*** TASK MATERIAL Section Begins ***
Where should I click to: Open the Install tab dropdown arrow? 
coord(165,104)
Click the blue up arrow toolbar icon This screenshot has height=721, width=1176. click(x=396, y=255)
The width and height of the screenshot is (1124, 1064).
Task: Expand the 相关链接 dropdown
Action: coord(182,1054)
*** TASK MATERIAL Section Ends ***
• **TO DO**: Repeat the whole listing verbatim.

• **TASK RESPONSE**:
Where should I click to: Open the Install tab dropdown arrow? 
coord(165,104)
Click the blue up arrow toolbar icon This screenshot has height=721, width=1176. click(x=396, y=255)
The width and height of the screenshot is (1124, 1064).
Task: Expand the 相关链接 dropdown
Action: coord(182,1054)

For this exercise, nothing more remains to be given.